P.S. Ok, screw what I said on the last page about the light source, I was delusional and forgot about this one in between. It was just… a flash of light from somewhere in the club. Yeah. D:




Good old frank comments from Gabrielle. Also I do like the tears coming from the speech bubble itself, nice touch
Claire looks so serious and embaressed at the same time. I think she just needs a great big ol’ bear hug….and cake
light reflects in weird ways.
Aww, poor Claire. *Hugs her* You did a nice job on her expression in the 2nd panel. Same for Gabrielle in the 3rd. <33
Heh, I just realized that it’s already Monday where you are, so I get to see Sister Claire a day early.
Looking good as always! Poor Claire, I hope she finds her confidence!
Page 93 happens twice?! Anyway I feel sympathetic with poor Claire there.

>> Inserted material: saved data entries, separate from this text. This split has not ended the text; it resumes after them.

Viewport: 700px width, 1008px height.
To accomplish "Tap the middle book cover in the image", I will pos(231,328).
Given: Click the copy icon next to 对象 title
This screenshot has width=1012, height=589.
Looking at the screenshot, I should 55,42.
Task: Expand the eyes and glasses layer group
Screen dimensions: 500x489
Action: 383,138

I think it was good for the story to turn back on Claire’s shyness~ I mean… it’s all been so quick that one can almost forget how Claire’s character is built. Such a nice work in the middle panel
i felt really sad for her D: even knowing it’s a comic >_<
awww… she’s gonna bring the house down huh??
Aw why is Claire so nervous? I thought she was drunk from all that Holy Spirit she drank.

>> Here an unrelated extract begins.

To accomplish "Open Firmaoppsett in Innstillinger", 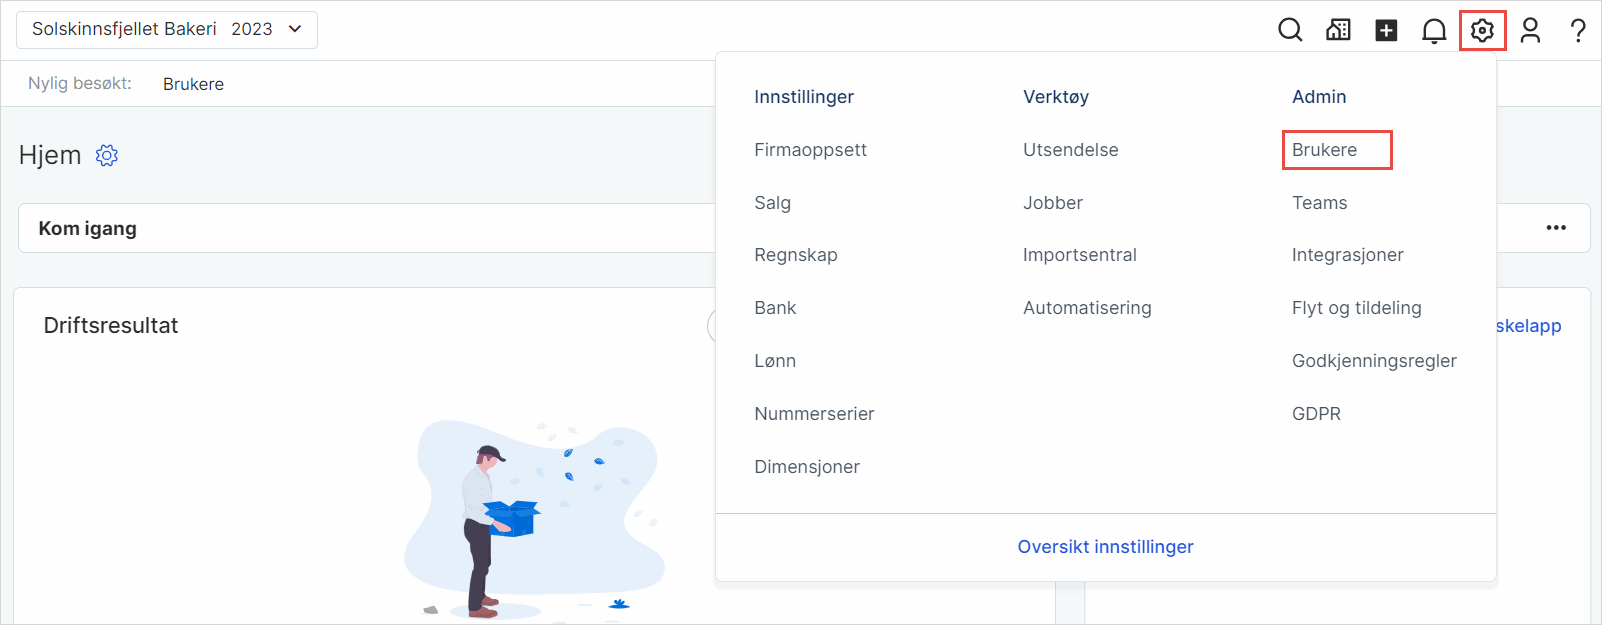I will tap(810, 150).
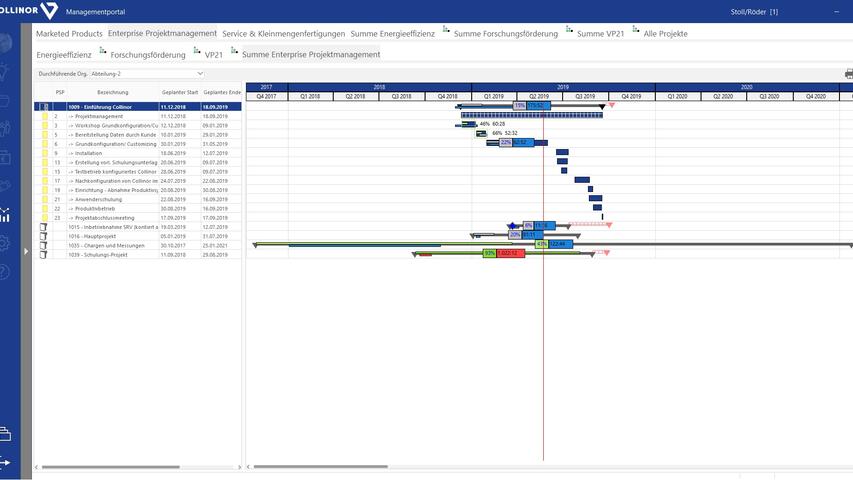Viewport: 853px width, 480px height.
Task: Click the stacked windows icon in sidebar
Action: pos(5,433)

Not sure if this was done on purpose, but I’m seeing an ad next to the comic (left side, Project Wonderful) that’s apparently selling some book about renouncing Christianity. Now, the book doesn’t bother me, I’ve never been one to get all up in arms about religious debates, but doesn’t it seem a little ironic to have an ad like that on a webcomic about nuns?
Hee, Gabrielle is reminding me of me now.. … not sure if that’s.. a good thing.. XD
Yamino, this strip hits a little too close to home. I’m a social outcast; always have been, always will be (probably). I don’t fit in anywhere with anyone. I have had people tell me I don’t belong in polite society…so I stay here, safe, behind my keyboard.

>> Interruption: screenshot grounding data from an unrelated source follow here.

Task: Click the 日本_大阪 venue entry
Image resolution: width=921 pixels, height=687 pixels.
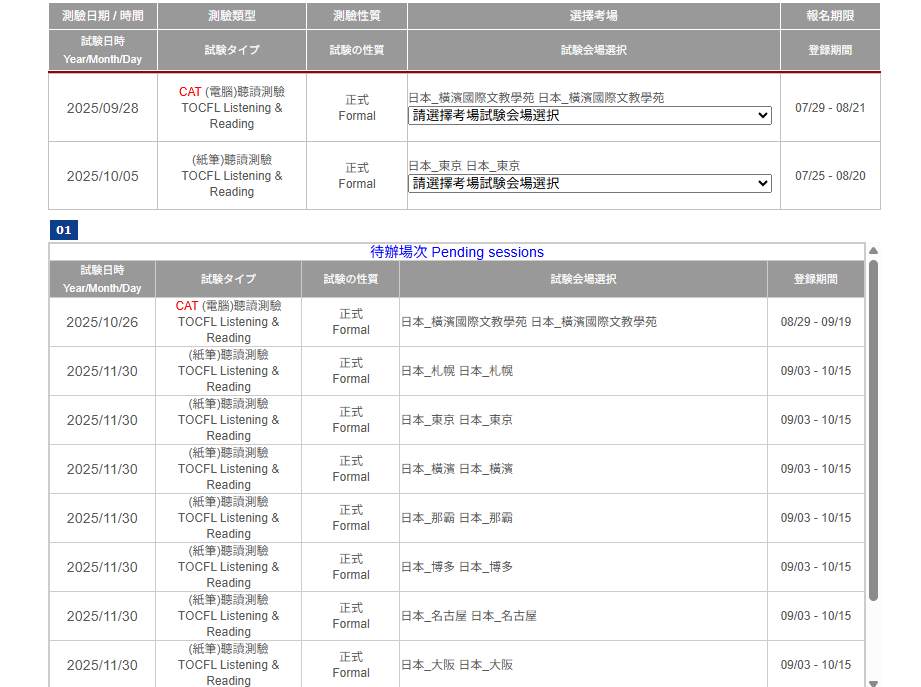Action: pyautogui.click(x=457, y=665)
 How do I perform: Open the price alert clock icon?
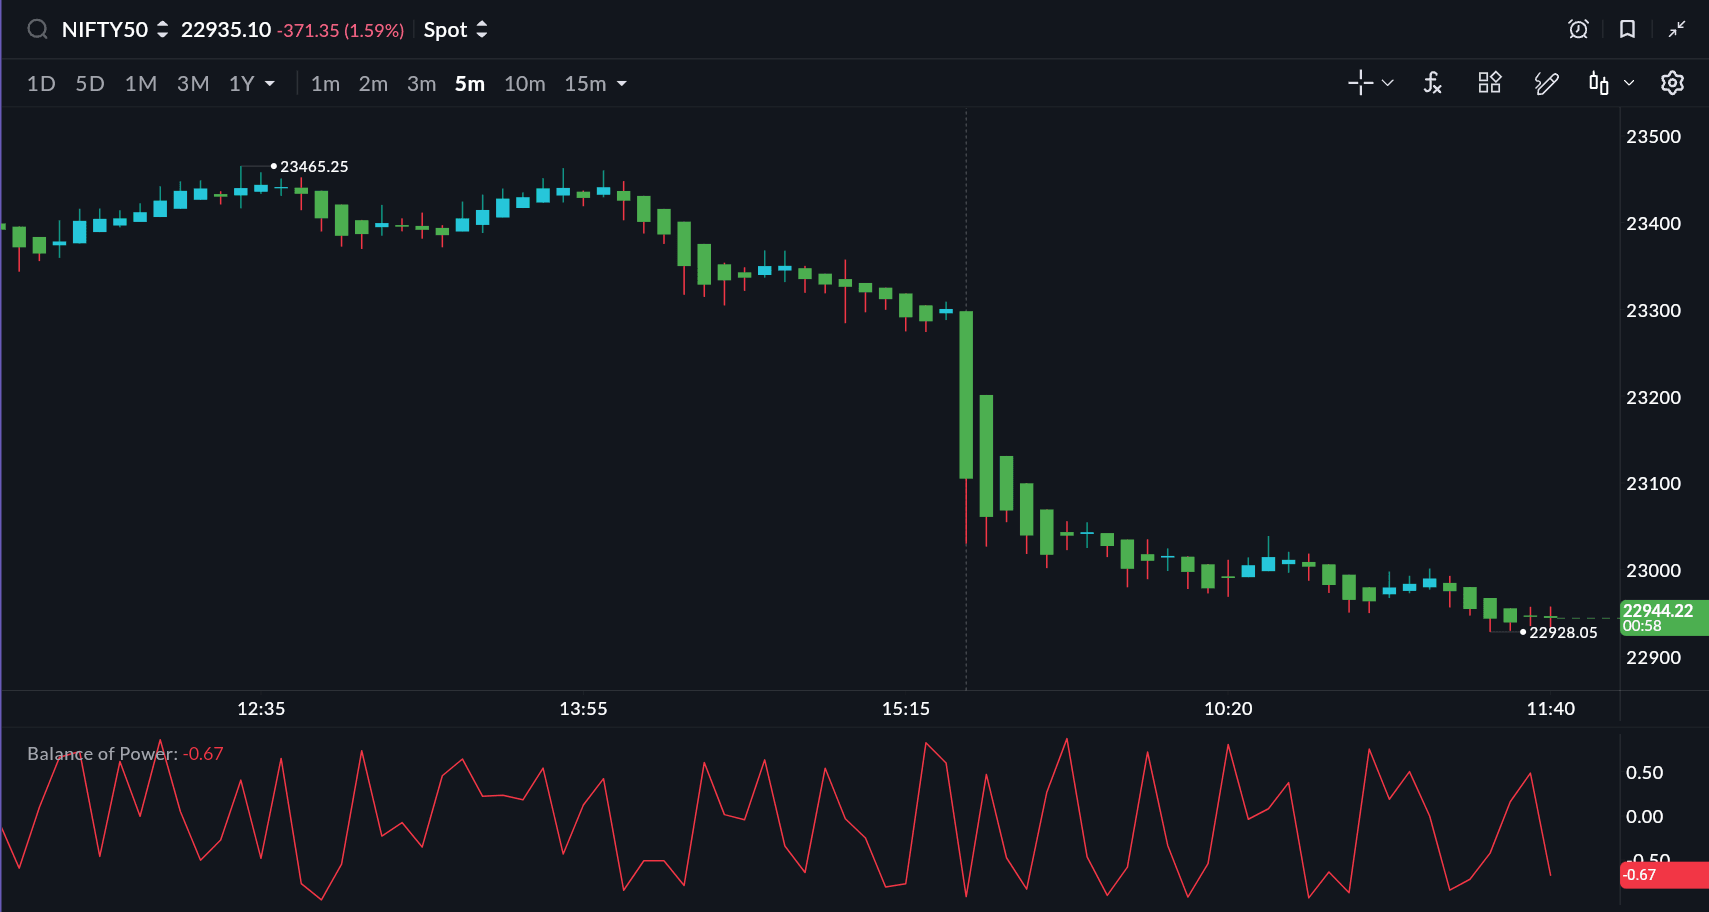1578,29
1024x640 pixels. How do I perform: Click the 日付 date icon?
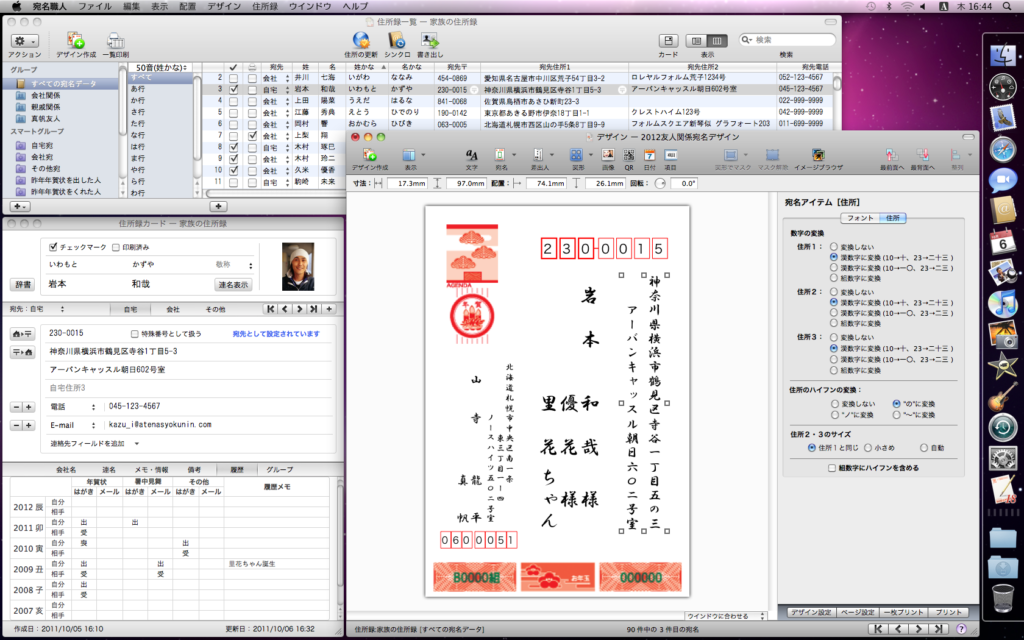pos(650,156)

It isn’t entirely my fault that I am this way. I am 1.98m tall, and weigh about 140kg; I also have a beard. I am -basically- a better-groomed version of Hagrid. But I’ve seen people cross the street when they see me coming; mothers pulling their children close out of fear of “the big scary-looking man.” I had kind of a messed-up childhood. Dad died and we buried him 3 days before my 1oth birthday. I am in recovery from alcoholism (14 years sober!), I also have severe ADHD that wasn’t diagnosed until I was 35.
I don’t want anyone’s pity, I just want to be understood! I want to be around people, but I’ve been hurt so badly so many times, I’ve become comfortable living in my shell.
Sorry for going on for so long, but I just wanted to say that to someone, somewhere. I don’t know if anyone will read this, but I *needed* to say it!
Thank you, Yamino; you’ve helped me more than you will ever know.
@Fuzzy
I’m really sorry to hear that, and I don’t mean this to come off as shallow pity, but real sympathy. I’ve had a lot of friends in situations where they felt like complete outcasts, and I myself have felt this way before, having moved multiple times in my life and having to adapt to new places. If you can take anything away from this comic, I want you to know you aren’t alone. Claire has to overcome a lot of self-esteem issues- I hope her metamorphosis can inspire other people to do the same. *hugs*
Isn’t this supposed to be page 94?
@fuzzy
though you be bearded and possibly even fuzzy, you among friends here.
Claire gets Sober quick O.o
must be her unborn child’s purity!!!!
lvoe the page gj Yamino as usual
aaaww, reminds me of the first concert i did in chorus. i was so glad to get off stage.
@Fuzzy
I’ve been in the same kind of situation. I’m 1,96 m. tall, weight about 100 kg, shave my head due to bad hair growth and have scars from falls and accidents while out in the open or practising sports, so I elicit more or less the same reaction. I’ve been battling depression bouts that might get me locked at home sleeping 15 hours a day and not eating for a week straight, and been through messed up stuff, like falling in love with someone that will try to murder me. I do know what you’re speaking of, and if my thoughts in it are worth something, there they go:
- DON’T hole up and hide behind a shell. That’s what people want you to do, to keep out so you don’t bother them. Well, know what? You have THE SAME right to your space, your life and social interaction than any of them. Go out. Try to do stuff, like learning new languages or going into courses, whatever. Let yourself be seen. Don’t give them the satisfaction of deciding who can go in their little “normalcy club” and who doesn’t.